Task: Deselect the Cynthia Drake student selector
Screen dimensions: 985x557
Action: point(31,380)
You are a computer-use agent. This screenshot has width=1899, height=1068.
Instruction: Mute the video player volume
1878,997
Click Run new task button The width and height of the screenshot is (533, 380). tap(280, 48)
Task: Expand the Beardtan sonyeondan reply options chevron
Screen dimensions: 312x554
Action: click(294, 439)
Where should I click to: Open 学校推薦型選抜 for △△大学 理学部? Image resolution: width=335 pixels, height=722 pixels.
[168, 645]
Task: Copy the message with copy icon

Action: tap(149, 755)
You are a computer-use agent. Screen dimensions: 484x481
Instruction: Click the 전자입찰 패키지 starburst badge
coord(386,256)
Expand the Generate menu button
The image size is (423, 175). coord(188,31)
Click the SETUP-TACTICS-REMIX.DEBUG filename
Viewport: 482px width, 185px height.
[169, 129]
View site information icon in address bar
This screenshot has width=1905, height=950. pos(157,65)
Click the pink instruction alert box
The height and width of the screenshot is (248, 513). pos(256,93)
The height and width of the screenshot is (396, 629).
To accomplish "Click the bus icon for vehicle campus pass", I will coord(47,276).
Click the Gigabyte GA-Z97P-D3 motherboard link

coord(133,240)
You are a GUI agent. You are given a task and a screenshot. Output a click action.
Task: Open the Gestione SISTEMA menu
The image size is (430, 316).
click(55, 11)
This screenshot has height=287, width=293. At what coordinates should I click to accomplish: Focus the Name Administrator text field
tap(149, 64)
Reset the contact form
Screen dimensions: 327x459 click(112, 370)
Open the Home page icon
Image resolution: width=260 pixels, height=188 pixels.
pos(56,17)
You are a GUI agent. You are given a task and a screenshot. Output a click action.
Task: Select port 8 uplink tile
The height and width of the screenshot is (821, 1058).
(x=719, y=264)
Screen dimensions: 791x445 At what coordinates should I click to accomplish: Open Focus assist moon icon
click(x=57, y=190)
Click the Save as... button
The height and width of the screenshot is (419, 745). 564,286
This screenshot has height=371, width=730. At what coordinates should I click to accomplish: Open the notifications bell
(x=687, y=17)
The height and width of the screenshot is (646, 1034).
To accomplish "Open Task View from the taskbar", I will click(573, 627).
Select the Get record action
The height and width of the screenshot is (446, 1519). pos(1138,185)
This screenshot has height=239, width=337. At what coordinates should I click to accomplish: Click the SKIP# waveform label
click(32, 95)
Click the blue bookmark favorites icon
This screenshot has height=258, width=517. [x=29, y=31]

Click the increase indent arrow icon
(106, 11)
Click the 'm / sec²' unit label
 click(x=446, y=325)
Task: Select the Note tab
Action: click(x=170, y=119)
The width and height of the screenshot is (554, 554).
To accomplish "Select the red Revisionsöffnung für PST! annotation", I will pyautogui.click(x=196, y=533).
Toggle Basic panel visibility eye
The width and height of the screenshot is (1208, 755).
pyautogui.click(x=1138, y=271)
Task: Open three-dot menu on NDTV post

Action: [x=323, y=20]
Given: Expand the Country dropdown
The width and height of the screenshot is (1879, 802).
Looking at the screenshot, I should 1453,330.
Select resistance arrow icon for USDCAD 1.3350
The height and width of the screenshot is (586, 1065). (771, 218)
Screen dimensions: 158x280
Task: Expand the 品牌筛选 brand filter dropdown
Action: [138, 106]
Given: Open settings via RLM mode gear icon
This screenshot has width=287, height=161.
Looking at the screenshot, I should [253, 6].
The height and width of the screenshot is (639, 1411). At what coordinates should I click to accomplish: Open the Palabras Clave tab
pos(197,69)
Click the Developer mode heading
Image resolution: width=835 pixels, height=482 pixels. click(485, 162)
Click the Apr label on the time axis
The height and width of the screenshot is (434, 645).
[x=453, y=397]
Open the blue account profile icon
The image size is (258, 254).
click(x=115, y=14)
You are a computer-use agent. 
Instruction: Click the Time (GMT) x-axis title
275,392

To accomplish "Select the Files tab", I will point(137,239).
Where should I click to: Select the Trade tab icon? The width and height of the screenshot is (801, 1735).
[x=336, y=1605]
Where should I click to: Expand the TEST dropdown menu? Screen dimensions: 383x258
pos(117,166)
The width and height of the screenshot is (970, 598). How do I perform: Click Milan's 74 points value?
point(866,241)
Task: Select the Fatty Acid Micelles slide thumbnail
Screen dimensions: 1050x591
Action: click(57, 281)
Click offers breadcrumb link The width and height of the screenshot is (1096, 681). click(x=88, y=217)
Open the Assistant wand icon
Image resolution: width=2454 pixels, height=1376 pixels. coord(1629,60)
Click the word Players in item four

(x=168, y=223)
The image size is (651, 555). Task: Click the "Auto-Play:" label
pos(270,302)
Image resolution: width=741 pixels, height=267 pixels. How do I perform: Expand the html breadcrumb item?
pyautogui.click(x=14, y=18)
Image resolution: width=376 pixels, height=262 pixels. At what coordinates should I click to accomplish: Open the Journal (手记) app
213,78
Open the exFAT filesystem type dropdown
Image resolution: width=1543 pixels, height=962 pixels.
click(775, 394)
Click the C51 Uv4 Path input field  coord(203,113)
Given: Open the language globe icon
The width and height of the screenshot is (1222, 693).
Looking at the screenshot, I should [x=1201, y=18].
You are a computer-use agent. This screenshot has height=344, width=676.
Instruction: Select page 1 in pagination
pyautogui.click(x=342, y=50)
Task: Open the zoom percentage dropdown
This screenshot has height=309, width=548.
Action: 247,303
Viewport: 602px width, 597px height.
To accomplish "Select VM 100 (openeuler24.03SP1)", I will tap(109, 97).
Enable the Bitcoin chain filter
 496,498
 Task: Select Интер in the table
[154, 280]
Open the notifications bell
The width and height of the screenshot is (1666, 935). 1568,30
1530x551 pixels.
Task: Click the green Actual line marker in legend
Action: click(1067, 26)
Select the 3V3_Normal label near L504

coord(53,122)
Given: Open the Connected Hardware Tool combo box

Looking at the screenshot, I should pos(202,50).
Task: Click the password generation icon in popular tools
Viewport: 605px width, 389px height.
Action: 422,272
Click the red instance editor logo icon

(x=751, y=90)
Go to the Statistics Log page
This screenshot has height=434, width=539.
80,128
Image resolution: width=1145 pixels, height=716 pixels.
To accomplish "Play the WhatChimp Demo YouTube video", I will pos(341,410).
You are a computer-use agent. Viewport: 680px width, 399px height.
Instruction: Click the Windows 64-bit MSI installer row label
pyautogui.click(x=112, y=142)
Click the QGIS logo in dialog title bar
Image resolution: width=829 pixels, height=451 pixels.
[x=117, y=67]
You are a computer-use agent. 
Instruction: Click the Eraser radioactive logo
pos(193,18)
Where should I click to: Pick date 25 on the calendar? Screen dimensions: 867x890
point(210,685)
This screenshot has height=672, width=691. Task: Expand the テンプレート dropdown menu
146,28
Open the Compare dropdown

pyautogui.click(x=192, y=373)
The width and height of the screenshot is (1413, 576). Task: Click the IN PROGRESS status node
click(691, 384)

□ □ □ □ □

Reproduce all of the data above verbatim, line for line.

• **Written solution**
Task: Deselect the Cynthia Drake student selector
Screen dimensions: 985x557
Action: point(31,380)
You are a computer-use agent. This screenshot has width=1899, height=1068.
Instruction: Mute the video player volume
1878,997
Click Run new task button The width and height of the screenshot is (533, 380). tap(280, 48)
Task: Expand the Beardtan sonyeondan reply options chevron
Screen dimensions: 312x554
Action: click(294, 439)
Where should I click to: Open 学校推薦型選抜 for △△大学 理学部? Image resolution: width=335 pixels, height=722 pixels.
[168, 645]
Task: Copy the message with copy icon

Action: tap(149, 755)
You are a computer-use agent. Screen dimensions: 484x481
Instruction: Click the 전자입찰 패키지 starburst badge
coord(386,256)
Expand the Generate menu button
The image size is (423, 175). coord(188,31)
Click the SETUP-TACTICS-REMIX.DEBUG filename
Viewport: 482px width, 185px height.
[169, 129]
View site information icon in address bar
This screenshot has width=1905, height=950. pos(157,65)
Click the pink instruction alert box
The height and width of the screenshot is (248, 513). pos(256,93)
The height and width of the screenshot is (396, 629).
To accomplish "Click the bus icon for vehicle campus pass", I will coord(47,276).
Click the Gigabyte GA-Z97P-D3 motherboard link

coord(133,240)
You are a GUI agent. You are given a task and a screenshot. Output a click action.
Task: Open the Gestione SISTEMA menu
The image size is (430, 316).
click(55, 11)
This screenshot has height=287, width=293. At what coordinates should I click to accomplish: Focus the Name Administrator text field
tap(149, 64)
Reset the contact form
Screen dimensions: 327x459 click(112, 370)
Open the Home page icon
Image resolution: width=260 pixels, height=188 pixels.
pos(56,17)
You are a GUI agent. You are given a task and a screenshot. Output a click action.
Task: Select port 8 uplink tile
The height and width of the screenshot is (821, 1058).
(x=719, y=264)
Screen dimensions: 791x445 At what coordinates should I click to accomplish: Open Focus assist moon icon
click(x=57, y=190)
Click the Save as... button
The height and width of the screenshot is (419, 745). 564,286
This screenshot has height=371, width=730. At what coordinates should I click to accomplish: Open the notifications bell
(x=687, y=17)
The height and width of the screenshot is (646, 1034).
To accomplish "Open Task View from the taskbar", I will click(573, 627).
Select the Get record action
The height and width of the screenshot is (446, 1519). pos(1138,185)
This screenshot has height=239, width=337. At what coordinates should I click to accomplish: Click the SKIP# waveform label
click(32, 95)
Click the blue bookmark favorites icon
This screenshot has height=258, width=517. [x=29, y=31]

Click the increase indent arrow icon
(106, 11)
Click the 'm / sec²' unit label
 click(x=446, y=325)
Task: Select the Note tab
Action: click(x=170, y=119)
The width and height of the screenshot is (554, 554).
To accomplish "Select the red Revisionsöffnung für PST! annotation", I will pyautogui.click(x=196, y=533).
Toggle Basic panel visibility eye
The width and height of the screenshot is (1208, 755).
pyautogui.click(x=1138, y=271)
Task: Open three-dot menu on NDTV post

Action: [x=323, y=20]
Given: Expand the Country dropdown
The width and height of the screenshot is (1879, 802).
Looking at the screenshot, I should 1453,330.
Select resistance arrow icon for USDCAD 1.3350
The height and width of the screenshot is (586, 1065). (771, 218)
Screen dimensions: 158x280
Task: Expand the 品牌筛选 brand filter dropdown
Action: [138, 106]
Given: Open settings via RLM mode gear icon
This screenshot has width=287, height=161.
Looking at the screenshot, I should [253, 6].
The height and width of the screenshot is (639, 1411). At what coordinates should I click to accomplish: Open the Palabras Clave tab
pos(197,69)
Click the Developer mode heading
Image resolution: width=835 pixels, height=482 pixels. click(485, 162)
Click the Apr label on the time axis
The height and width of the screenshot is (434, 645).
[x=453, y=397]
Open the blue account profile icon
The image size is (258, 254).
click(x=115, y=14)
You are a computer-use agent. 
Instruction: Click the Time (GMT) x-axis title
275,392

To accomplish "Select the Files tab", I will point(137,239).
Where should I click to: Select the Trade tab icon? The width and height of the screenshot is (801, 1735).
[x=336, y=1605]
Where should I click to: Expand the TEST dropdown menu? Screen dimensions: 383x258
pos(117,166)
The width and height of the screenshot is (970, 598). How do I perform: Click Milan's 74 points value?
point(866,241)
Task: Select the Fatty Acid Micelles slide thumbnail
Screen dimensions: 1050x591
Action: click(57, 281)
Click offers breadcrumb link The width and height of the screenshot is (1096, 681). click(x=88, y=217)
Open the Assistant wand icon
Image resolution: width=2454 pixels, height=1376 pixels. coord(1629,60)
Click the word Players in item four

(x=168, y=223)
The image size is (651, 555). Task: Click the "Auto-Play:" label
pos(270,302)
Image resolution: width=741 pixels, height=267 pixels. How do I perform: Expand the html breadcrumb item?
pyautogui.click(x=14, y=18)
Image resolution: width=376 pixels, height=262 pixels. At what coordinates should I click to accomplish: Open the Journal (手记) app
213,78
Open the exFAT filesystem type dropdown
Image resolution: width=1543 pixels, height=962 pixels.
click(775, 394)
Click the C51 Uv4 Path input field  coord(203,113)
Given: Open the language globe icon
The width and height of the screenshot is (1222, 693).
Looking at the screenshot, I should [x=1201, y=18].
You are a computer-use agent. This screenshot has height=344, width=676.
Instruction: Select page 1 in pagination
pyautogui.click(x=342, y=50)
Task: Open the zoom percentage dropdown
This screenshot has height=309, width=548.
Action: 247,303
Viewport: 602px width, 597px height.
To accomplish "Select VM 100 (openeuler24.03SP1)", I will tap(109, 97).
Enable the Bitcoin chain filter
 496,498
 Task: Select Интер in the table
[154, 280]
Open the notifications bell
The width and height of the screenshot is (1666, 935). 1568,30
1530x551 pixels.
Task: Click the green Actual line marker in legend
Action: click(1067, 26)
Select the 3V3_Normal label near L504

coord(53,122)
Given: Open the Connected Hardware Tool combo box

Looking at the screenshot, I should pos(202,50).
Task: Click the password generation icon in popular tools
Viewport: 605px width, 389px height.
Action: 422,272
Click the red instance editor logo icon

(x=751, y=90)
Go to the Statistics Log page
This screenshot has height=434, width=539.
80,128
Image resolution: width=1145 pixels, height=716 pixels.
To accomplish "Play the WhatChimp Demo YouTube video", I will pos(341,410).
You are a computer-use agent. Viewport: 680px width, 399px height.
Instruction: Click the Windows 64-bit MSI installer row label
pyautogui.click(x=112, y=142)
Click the QGIS logo in dialog title bar
Image resolution: width=829 pixels, height=451 pixels.
[x=117, y=67]
You are a computer-use agent. 
Instruction: Click the Eraser radioactive logo
pos(193,18)
Where should I click to: Pick date 25 on the calendar? Screen dimensions: 867x890
point(210,685)
This screenshot has height=672, width=691. Task: Expand the テンプレート dropdown menu
146,28
Open the Compare dropdown

pyautogui.click(x=192, y=373)
The width and height of the screenshot is (1413, 576). Task: Click the IN PROGRESS status node
click(691, 384)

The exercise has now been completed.